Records

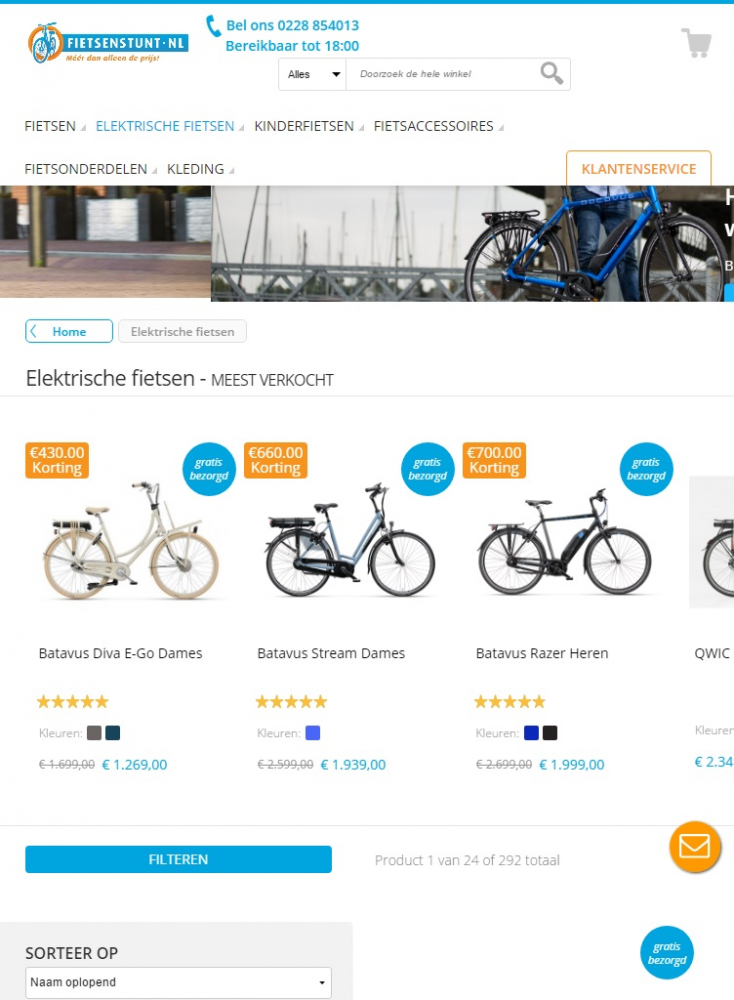The image size is (734, 1000).
Task: Click the store search input field
Action: coord(443,74)
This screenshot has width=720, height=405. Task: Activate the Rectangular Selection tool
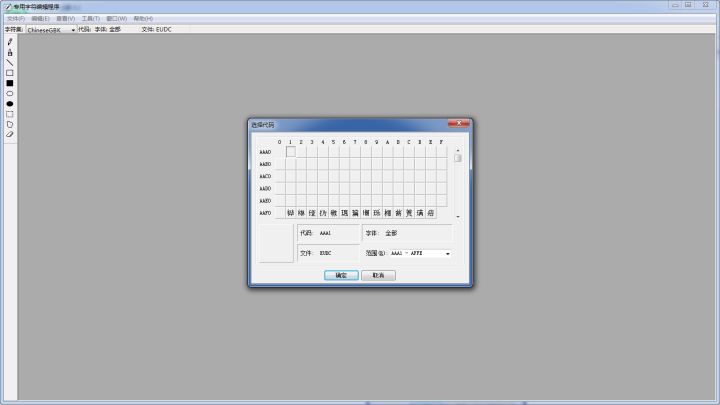[x=10, y=113]
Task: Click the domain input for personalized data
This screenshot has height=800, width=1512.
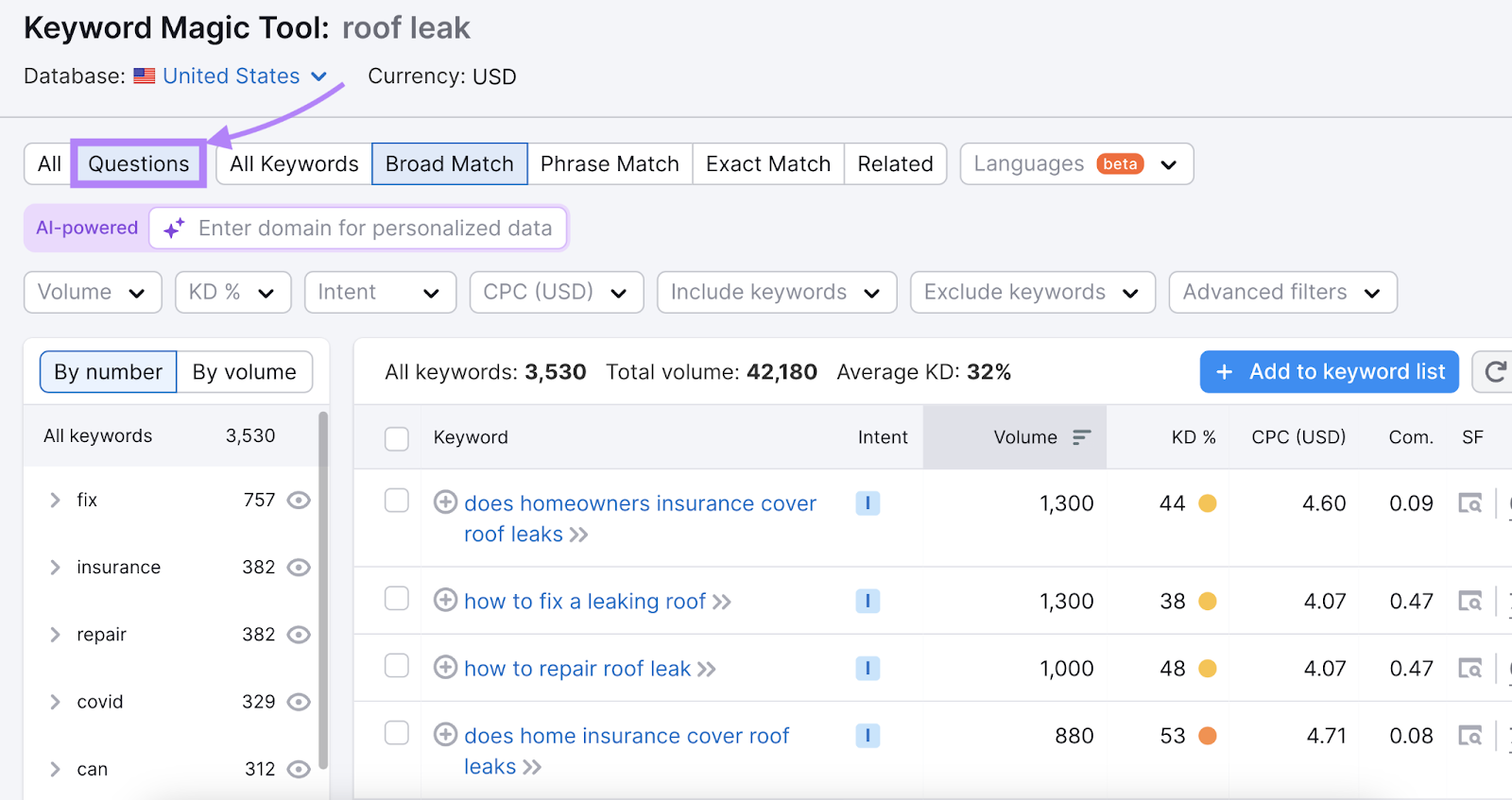Action: 375,229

EXERCISE INSTRUCTIONS: Echo the lines above verbatim, leaving out the pictures.

REPLY TO THE TASK:
The image size is (734, 1000).
Task: Click the store search input field
Action: coord(443,74)
This screenshot has width=720, height=405. Task: Activate the Rectangular Selection tool
[x=10, y=113]
Task: Click the domain input for personalized data
This screenshot has height=800, width=1512.
Action: 375,229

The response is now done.